- **ACTION ITEM**
Could you repeat the data word for word while skipping the pictures?

- **Stored data**
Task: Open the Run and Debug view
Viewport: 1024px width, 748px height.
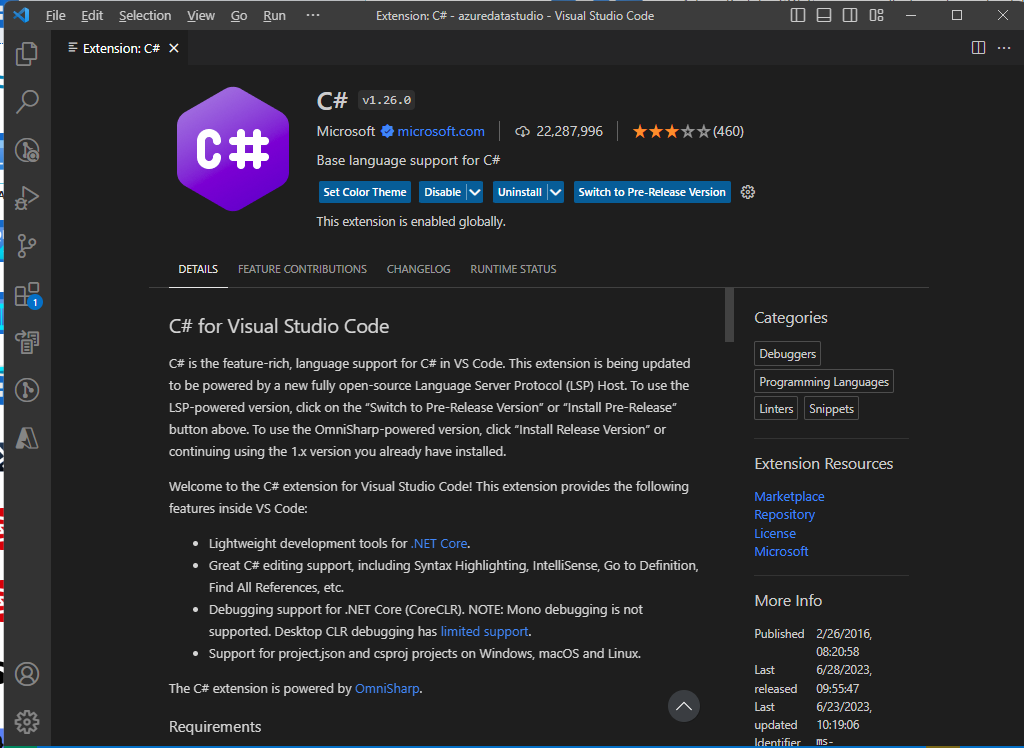Action: 27,198
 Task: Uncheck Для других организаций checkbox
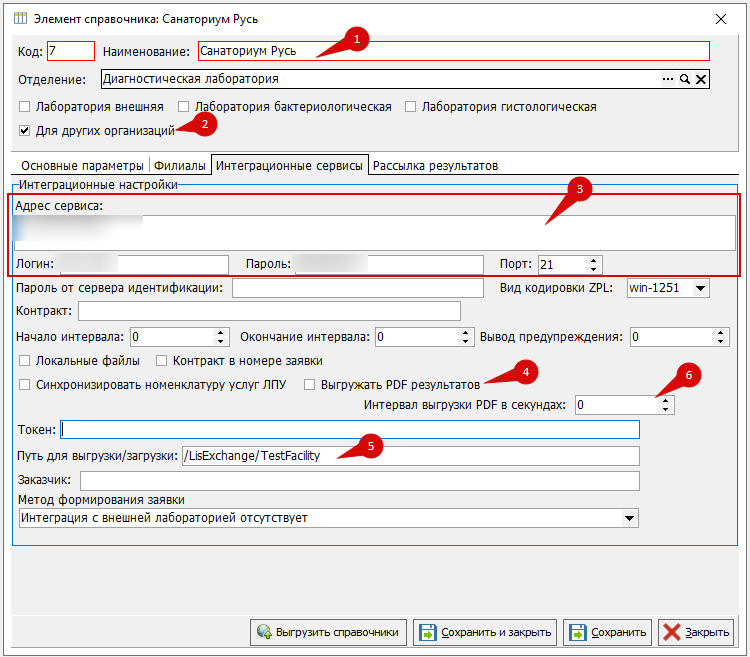(25, 130)
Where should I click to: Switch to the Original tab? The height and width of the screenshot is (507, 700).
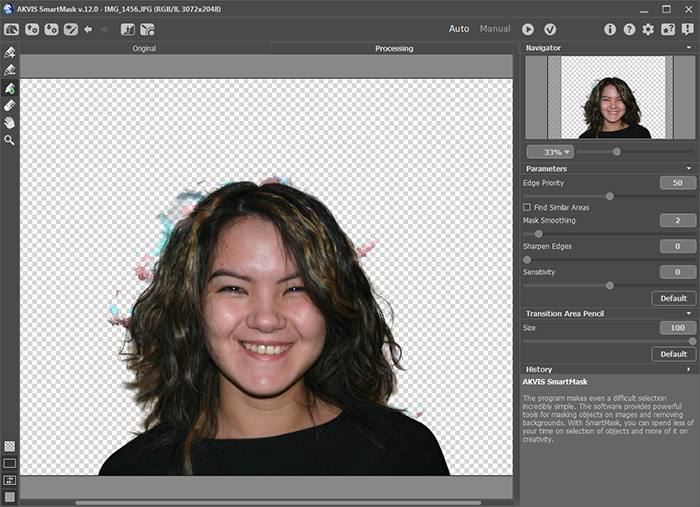click(144, 48)
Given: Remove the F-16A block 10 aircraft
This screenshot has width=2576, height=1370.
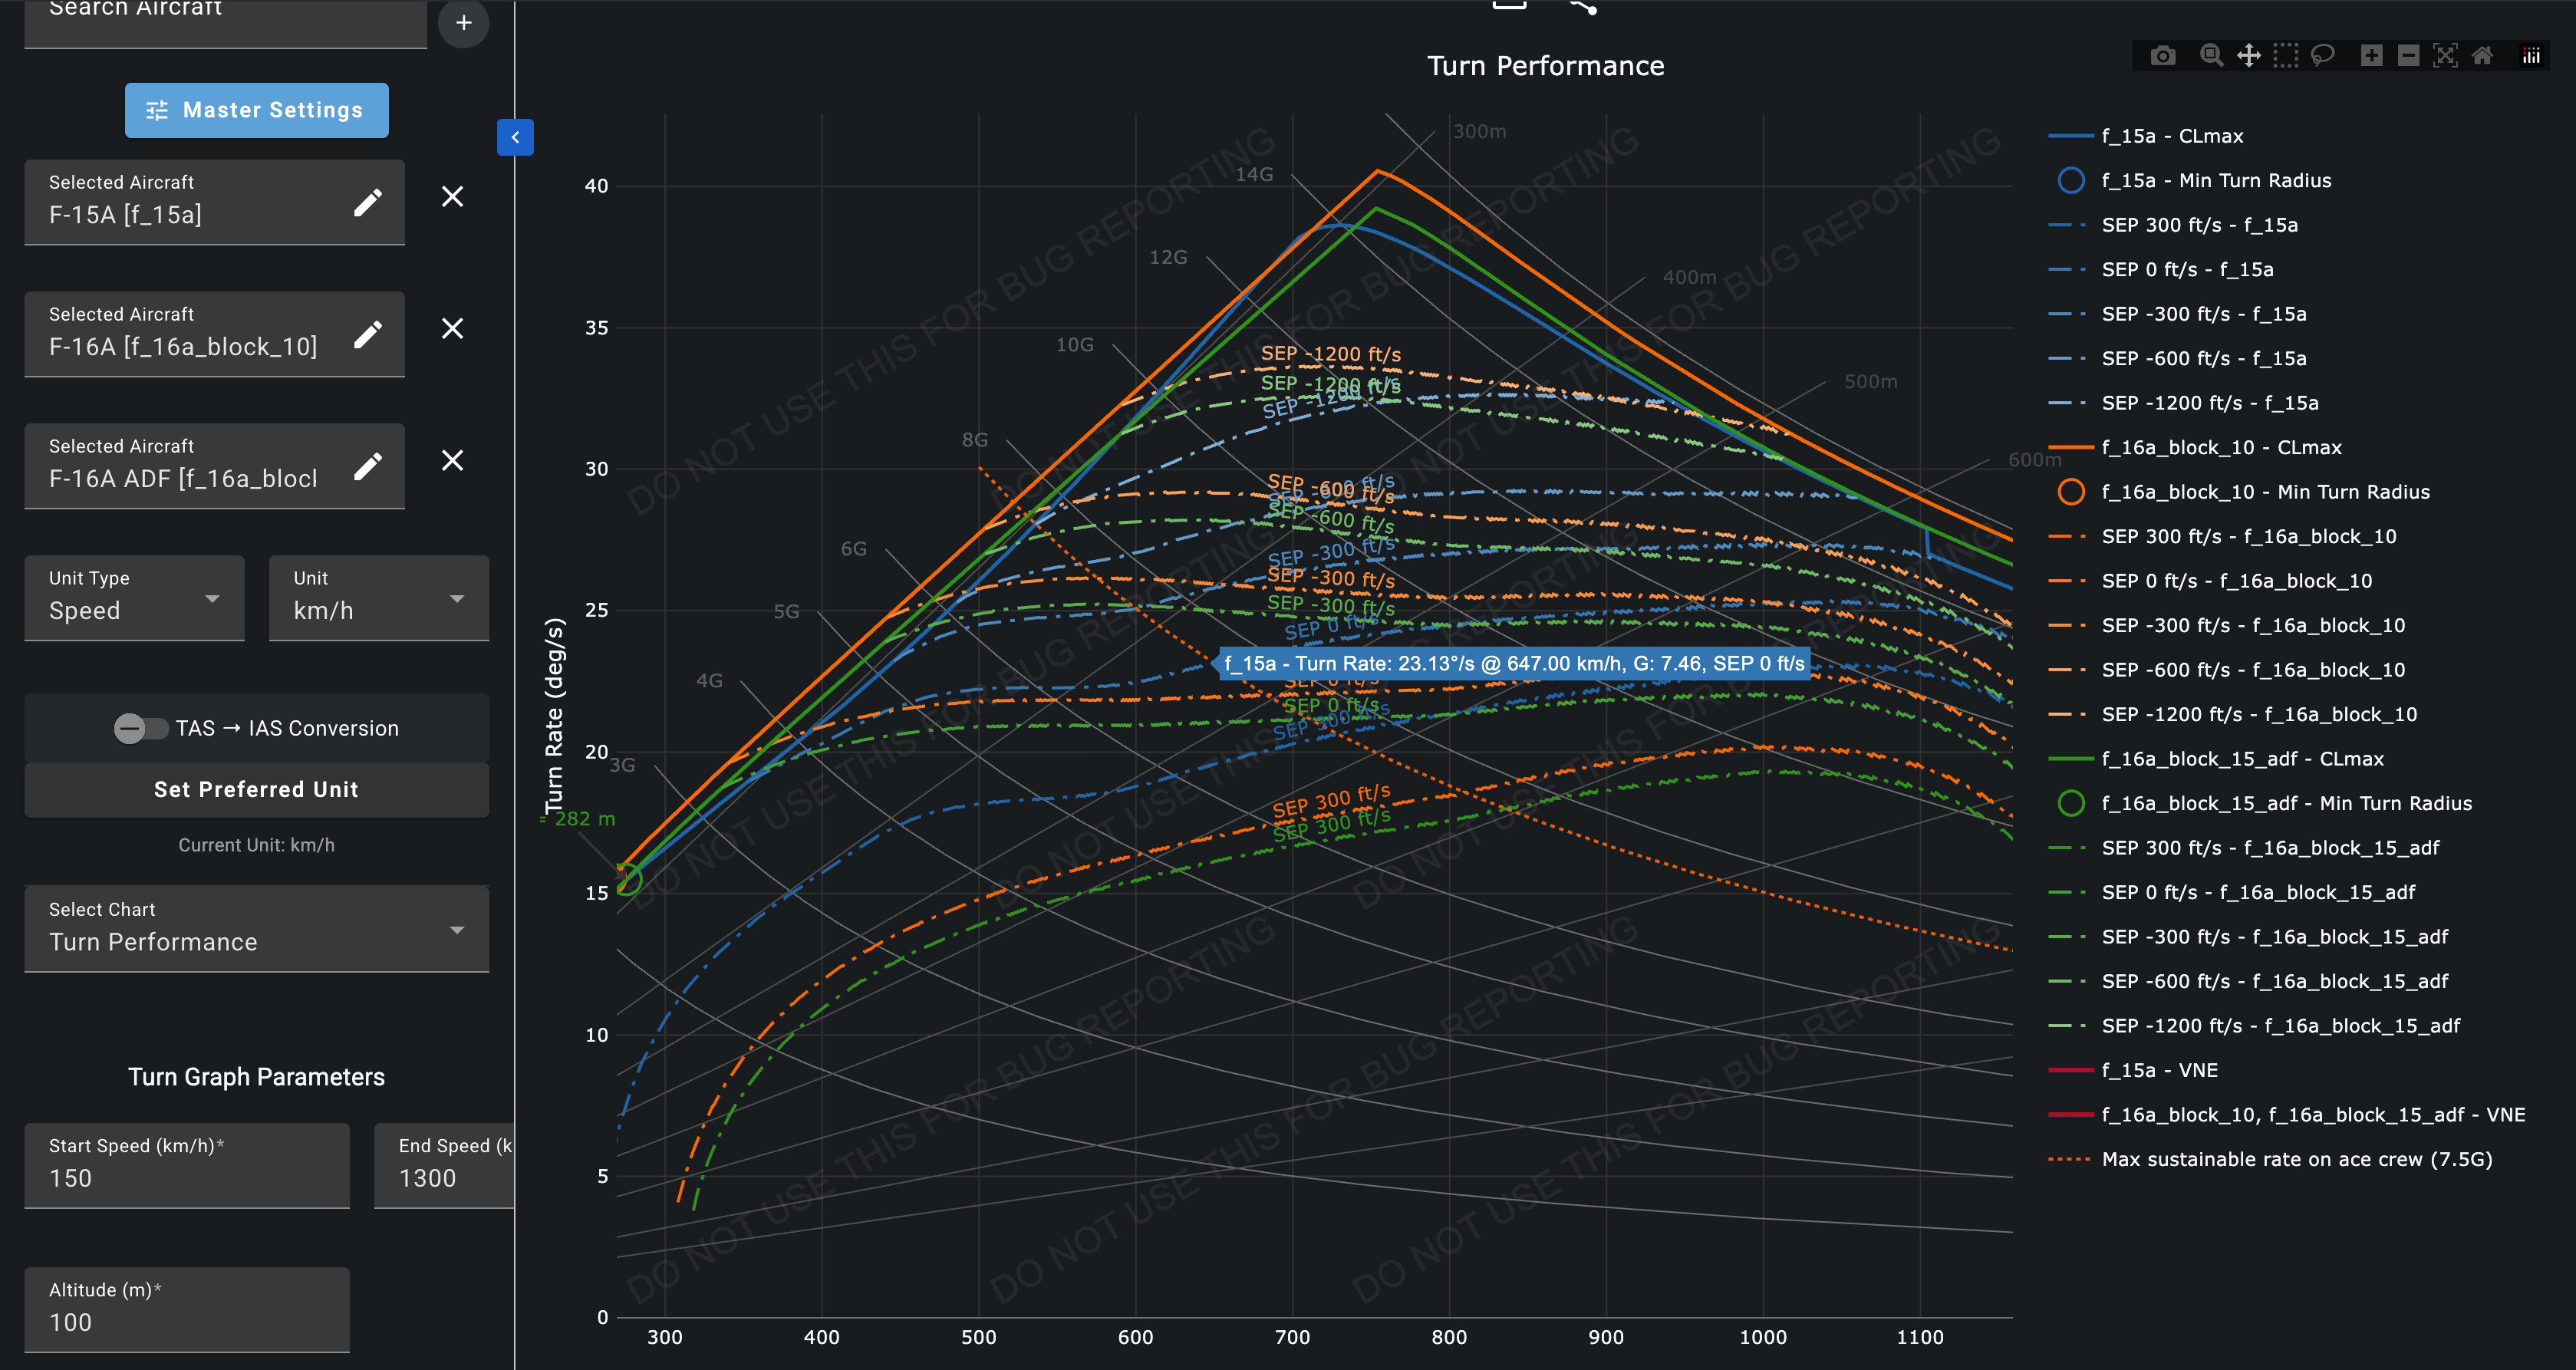Looking at the screenshot, I should point(452,329).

- **ANSWER**
Task: Open the Run and Debug view
Viewport: 1024px width, 748px height.
Action: 27,198
 Task: Uncheck Для других организаций checkbox
(25, 130)
Where should I click to: Switch to the Original tab? The height and width of the screenshot is (507, 700).
click(144, 48)
Given: Remove the F-16A block 10 aircraft
This screenshot has width=2576, height=1370.
Looking at the screenshot, I should point(452,329).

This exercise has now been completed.